At its April 14 meeting, only five of nine board members backed the spending plan.  Member Todd Fox voted against the budget, holding out for a smaller tax increase.  Three other members abstained—equivalent to a dissent—with each abstainer leaning upon one member’s complaint that administrators and board leadership had never allowed “substantive public discussions” at fully-attended meetings to allow “collective input” in budget development.

The grievances that generated those April abstentions may prove fertile ground to nurture the concerns that Sara Garner raised prominently within her ITA questionnaire responses.

Among the items ICSD voters approved Tuesday was funding to buy up to nine, full-sized buses, two of them wheelchair-equipped, and an additional, smaller, 30-passenger bus.  Each would be a “low-emission propane” bus.  None would be electric-powered. 

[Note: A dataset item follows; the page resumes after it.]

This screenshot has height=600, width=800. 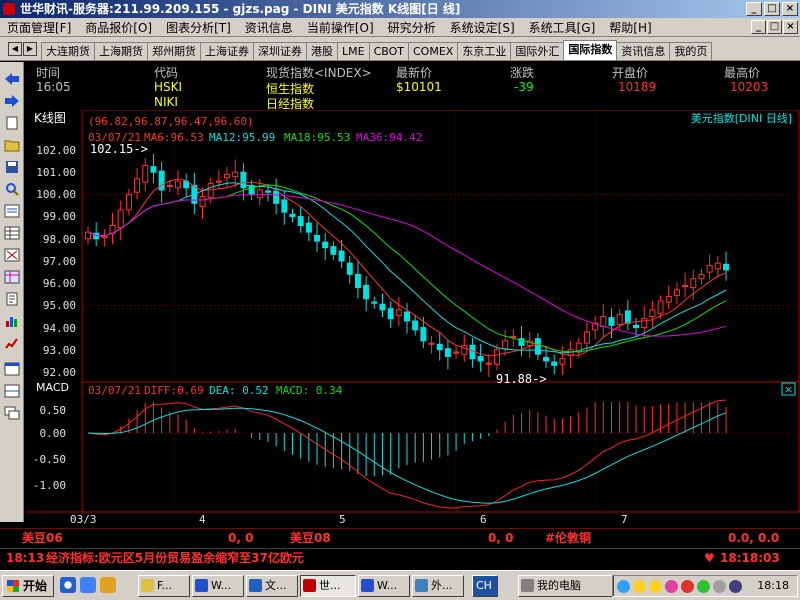 What do you see at coordinates (624, 520) in the screenshot?
I see `x-tick: 7` at bounding box center [624, 520].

The ICSD bus fleet. No new electrics added this year.

The electric-versus-propane debate never gained traction as a controversy this election cycle.  In fact, the bus proposition received little attention at all.  District officials stressed beginning last year that current-generation electric buses impose limitations for use in the type of long-haul student transport that Ithaca practices.  They also say the district’s Bostwick Road transportation facility lacks the grid capacity to power a fully-electric fleet.

And while New York State has a statute on the books demanding all newly-purchased school buses be electric-powered beginning in 2027, state budget negotiators may soon delay that mandate by at least five years.

The other big-ticket item for ICSD voters was the $43.9 Million capital project.  Scaled back substantially from a $125 Million capital package rejected two years ago, the current multi-year capital program approved Tuesday would fund a generically-specified series of repairs and upgrades for such routine maintenance tasks as new roofs, repaved driveways, and modernized bathrooms.

One of the costlier capital projects that’ll become easy to notice in future years will be the installation of a $4.8 Million geothermal heating and cooling system to serve Ithaca High School and Boynton Middle School.

Gone from the capital package is the 2024 effort to rebuild the ICSD bus garage.